What the exercise asks> Taking the line that contains "You are a computer-use" as the start and the last line of the data as the end, repeat exactly every line in that span, but no pictures.
++++ Data excerpts
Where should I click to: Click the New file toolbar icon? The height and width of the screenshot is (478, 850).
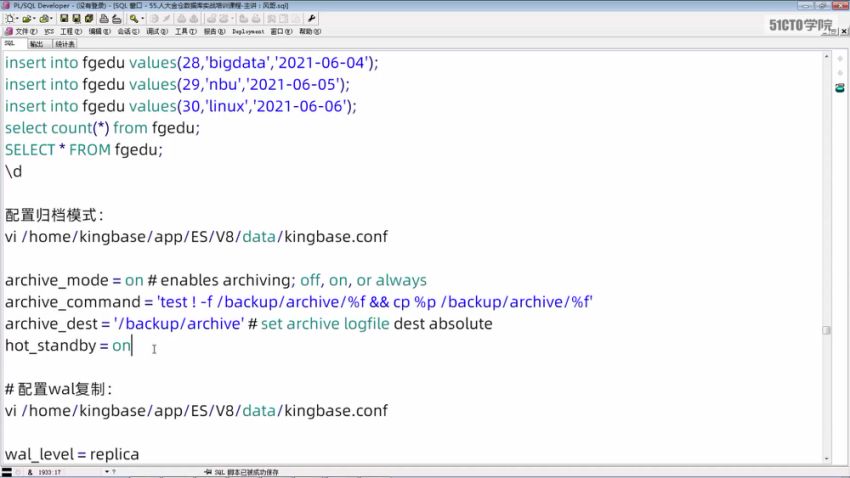[x=9, y=18]
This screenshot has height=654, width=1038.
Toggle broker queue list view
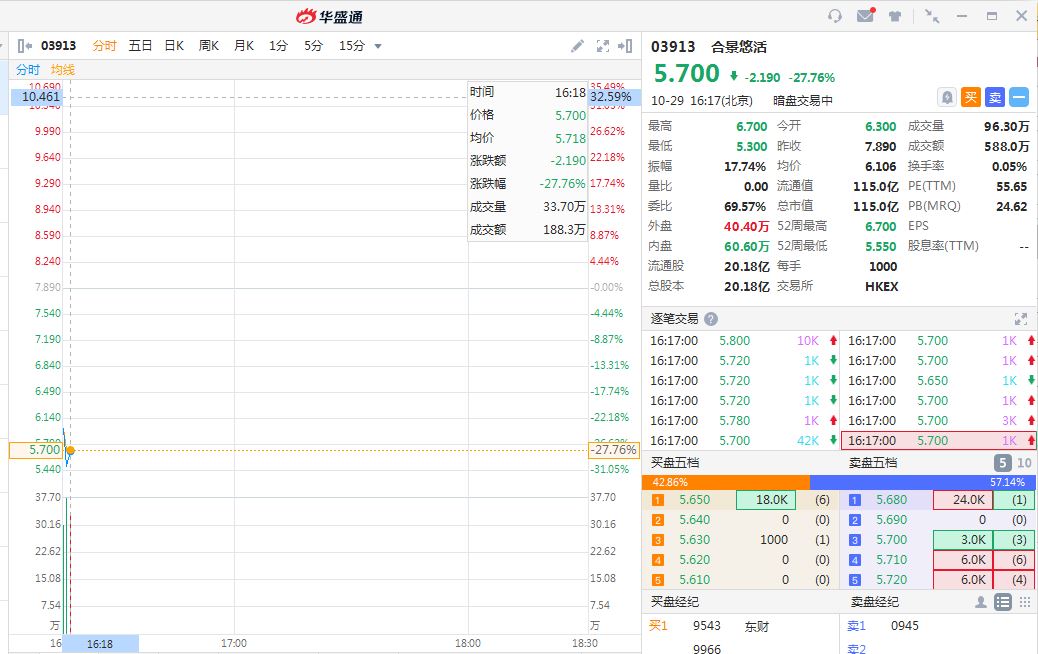[1002, 602]
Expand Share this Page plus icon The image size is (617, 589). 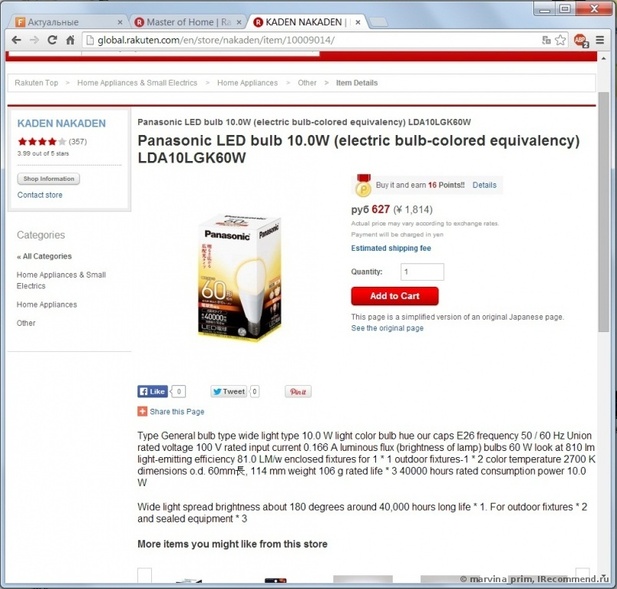pyautogui.click(x=142, y=412)
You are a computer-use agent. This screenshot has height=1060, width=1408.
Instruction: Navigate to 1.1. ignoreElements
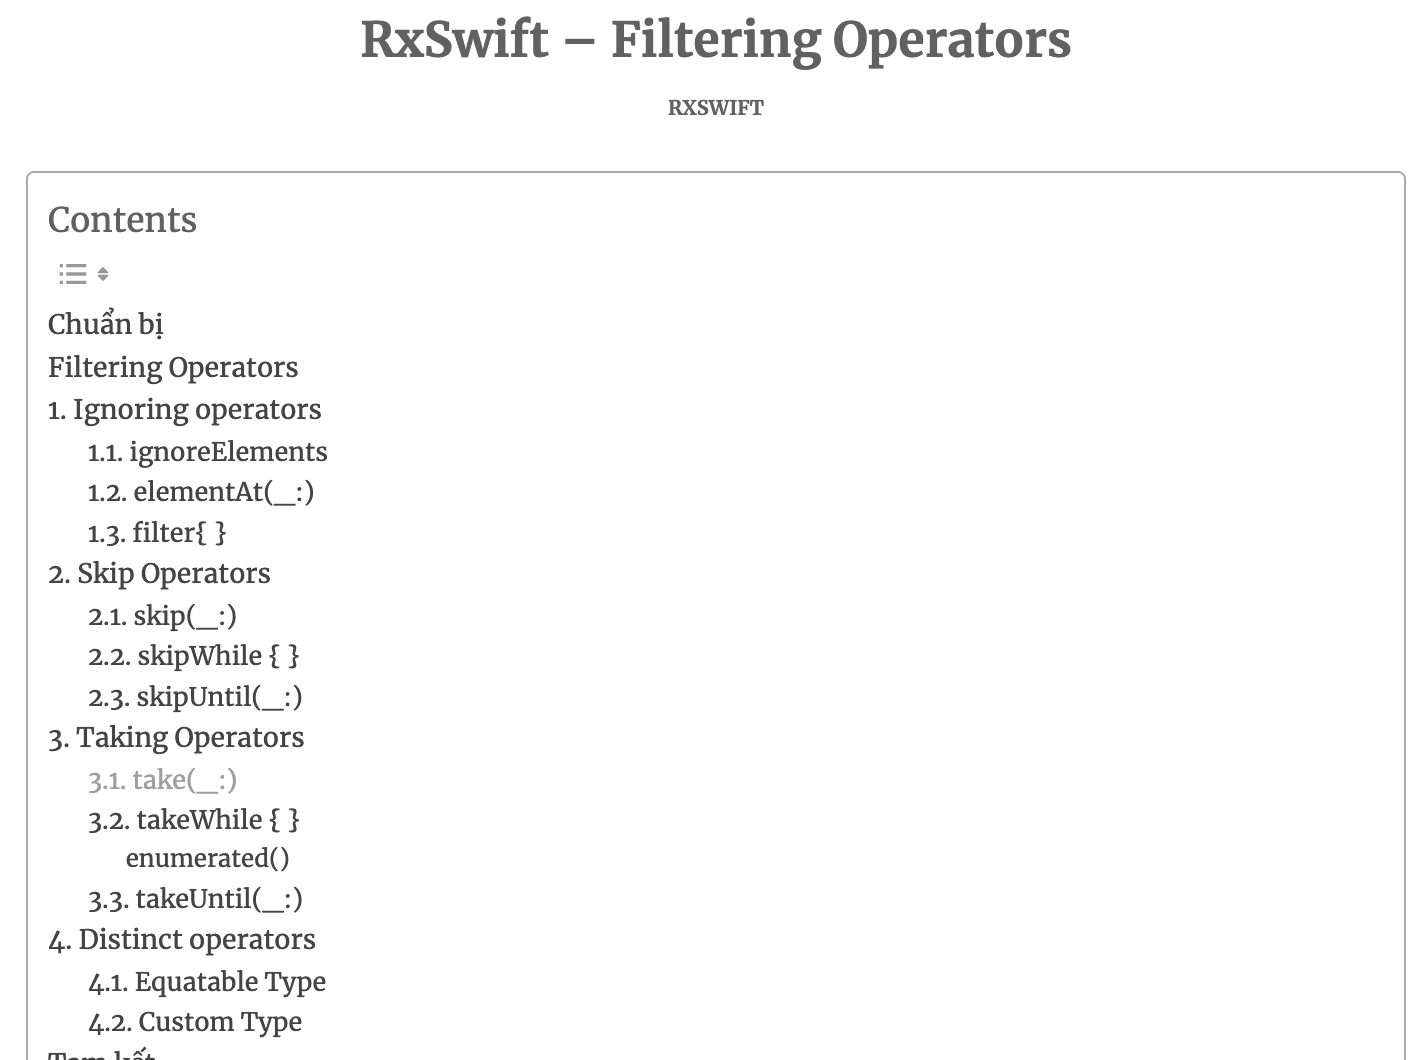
++++++++
Output of the task>
You are a computer-use agent. This screenshot has height=1060, width=1408.
Instruction: Navigate to 1.1. ignoreElements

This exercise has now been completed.